大型倒産速報

倒産・動向記事

2010/01/19(火) 航空事業
東証1部上場、戦後4番目の大型倒産、事業会社では過去最大
株式会社日本航空など3社
会社更生法の適用を申請
負債2兆3221億8100万円

TDB企業コード:986327932

「東京」 日本航空グループの持株会社で東証1部上場の(株)日本航空(資本金2510億円、東京都品川区東品川2-4-11、代表西松遙氏ほか3名、従業員6名)と、航空事業を手がける(株)日本航空インターナショナル(資本金2000億円、同所、同代表ほか3名、従業員1万5943名)、および航空機リースを手がける(株)ジャルキャピタル(資本金35億円、同所、代表金山佳正氏ほか1名、従業員24名)の3社は、1月19日に東京地裁へ会社更生法の適用を申請、同日更生開始決定を受けた。

 申請代理人は南賢一弁護士(港区赤坂1-12-32、電話03-5562-8760)ほか16名。

 管財人には片山英二弁護士(東京都中央区八重洲2-8-7、電話03-3273-2600)と(株)企業再生支援機構(千代田区大手町1-6-1、代表西澤宏繁氏、電話03-6266-0310)で、職務執行者として同機構の瀬戸英雄弁護士(千代田区九段北4-1-3、電話03-3239-3100)と企業再生支援機構の中村彰利専務が選任された。

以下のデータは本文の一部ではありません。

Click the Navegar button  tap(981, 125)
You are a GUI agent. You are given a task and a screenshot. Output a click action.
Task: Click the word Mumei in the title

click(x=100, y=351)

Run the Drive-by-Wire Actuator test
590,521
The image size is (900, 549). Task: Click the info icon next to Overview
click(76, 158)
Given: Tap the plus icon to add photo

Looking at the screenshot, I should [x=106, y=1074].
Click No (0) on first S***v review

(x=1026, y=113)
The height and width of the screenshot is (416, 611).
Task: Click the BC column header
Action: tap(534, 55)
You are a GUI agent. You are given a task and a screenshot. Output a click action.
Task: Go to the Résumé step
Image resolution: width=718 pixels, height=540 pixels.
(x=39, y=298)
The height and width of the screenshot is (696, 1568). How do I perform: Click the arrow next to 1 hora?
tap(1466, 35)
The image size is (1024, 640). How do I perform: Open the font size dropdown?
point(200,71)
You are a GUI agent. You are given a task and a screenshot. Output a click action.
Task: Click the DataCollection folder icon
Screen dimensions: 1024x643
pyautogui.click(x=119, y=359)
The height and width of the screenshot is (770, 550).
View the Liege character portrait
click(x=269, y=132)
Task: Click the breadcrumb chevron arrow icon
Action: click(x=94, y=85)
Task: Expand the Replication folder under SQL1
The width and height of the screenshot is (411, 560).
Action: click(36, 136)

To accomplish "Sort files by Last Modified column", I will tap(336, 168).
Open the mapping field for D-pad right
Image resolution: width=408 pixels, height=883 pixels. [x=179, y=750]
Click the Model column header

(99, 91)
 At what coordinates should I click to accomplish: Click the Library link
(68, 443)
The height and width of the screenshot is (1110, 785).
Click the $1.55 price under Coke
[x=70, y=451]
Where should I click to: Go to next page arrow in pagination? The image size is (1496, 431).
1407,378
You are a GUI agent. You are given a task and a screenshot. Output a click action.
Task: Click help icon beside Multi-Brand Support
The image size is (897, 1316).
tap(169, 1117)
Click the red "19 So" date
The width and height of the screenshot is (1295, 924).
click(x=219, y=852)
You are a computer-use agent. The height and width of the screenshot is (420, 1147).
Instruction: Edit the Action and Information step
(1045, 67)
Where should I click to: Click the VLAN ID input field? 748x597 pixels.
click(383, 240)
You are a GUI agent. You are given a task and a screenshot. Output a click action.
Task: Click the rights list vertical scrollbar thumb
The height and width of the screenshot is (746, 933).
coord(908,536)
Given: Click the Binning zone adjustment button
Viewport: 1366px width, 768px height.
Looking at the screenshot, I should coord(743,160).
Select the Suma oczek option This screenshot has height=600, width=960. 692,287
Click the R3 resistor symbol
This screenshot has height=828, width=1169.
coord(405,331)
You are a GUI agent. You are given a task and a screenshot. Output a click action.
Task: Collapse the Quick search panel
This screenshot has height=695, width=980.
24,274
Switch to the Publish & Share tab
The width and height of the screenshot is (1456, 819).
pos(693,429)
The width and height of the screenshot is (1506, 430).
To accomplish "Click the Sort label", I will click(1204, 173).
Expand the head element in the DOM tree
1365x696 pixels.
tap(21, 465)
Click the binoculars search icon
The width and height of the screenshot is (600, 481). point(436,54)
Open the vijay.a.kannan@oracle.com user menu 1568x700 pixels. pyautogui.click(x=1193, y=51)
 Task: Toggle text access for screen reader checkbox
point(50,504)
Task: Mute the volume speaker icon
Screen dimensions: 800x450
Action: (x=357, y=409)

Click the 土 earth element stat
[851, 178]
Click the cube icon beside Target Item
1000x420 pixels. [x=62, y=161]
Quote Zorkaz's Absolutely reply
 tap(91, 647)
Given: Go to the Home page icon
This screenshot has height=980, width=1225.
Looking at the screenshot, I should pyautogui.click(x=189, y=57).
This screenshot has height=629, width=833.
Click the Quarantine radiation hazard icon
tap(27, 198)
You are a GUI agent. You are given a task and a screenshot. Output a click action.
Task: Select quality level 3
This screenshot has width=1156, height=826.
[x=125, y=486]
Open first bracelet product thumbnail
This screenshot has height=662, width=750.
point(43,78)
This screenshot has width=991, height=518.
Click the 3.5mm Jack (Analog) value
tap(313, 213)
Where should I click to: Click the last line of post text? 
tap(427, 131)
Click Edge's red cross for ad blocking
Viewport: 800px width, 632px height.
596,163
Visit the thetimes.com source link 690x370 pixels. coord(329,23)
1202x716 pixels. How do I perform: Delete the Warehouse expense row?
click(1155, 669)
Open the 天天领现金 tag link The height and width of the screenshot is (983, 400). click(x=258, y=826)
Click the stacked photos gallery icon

 (株)日本航空は、国際線主体の当時の日本航空(株)と国内線主体の当時の(株)日本エアシステムの経営統合を目的とした共同持株会社として、2002年(平成14年)10月に(株)日本航空システムの商号で設立された。グループ会社の航空運送事業、運送関連、カード・リース事業などの戦略立案や意思決定を行い、グループ会社の経営の統括を行っていた。一方、現在の(株)日本航空インターナショナルは、1951年(昭和26年)8月に設立、その後53年(昭和28年)10月に特殊法人として発足した経緯があり、長年に亘り日本航空(株)の商号で航空事業を行ってきた。54年に国際線の運航をスタート、70年には東証1部へ上場を果たし、83年にはIATA(国際航空運送協会)の国際定期線輸送実績で第1位となるなど実績を積み重ねた。87年に完全民営化されたが、この間の85年にはジャンボ機が御巣鷹山に墜落、死者520名、重傷4名の大事故となり、当時の社長などトップ交代に繋がる事件となった。2002年10月には(株)日本エアシステムと経営を統合するとともに、共同持ち株会社(株)日本航空システムが設立され同社が東証1部上場となり、2004年4月には航空事業を手がける日本航空(株)が(株)日本航空インターナショナルに商号を変更、同年6月には持ち株会社の(株)日本航空システムが(株)日本航空へ商号を変更した。国内、国際のバランスの取れた事業展開が期待されたが、逆に合併の相乗効果が発揮できず、2005年には運航トラブルが頻発し、国土交通省から事業改善命令が出される事態を招いていた。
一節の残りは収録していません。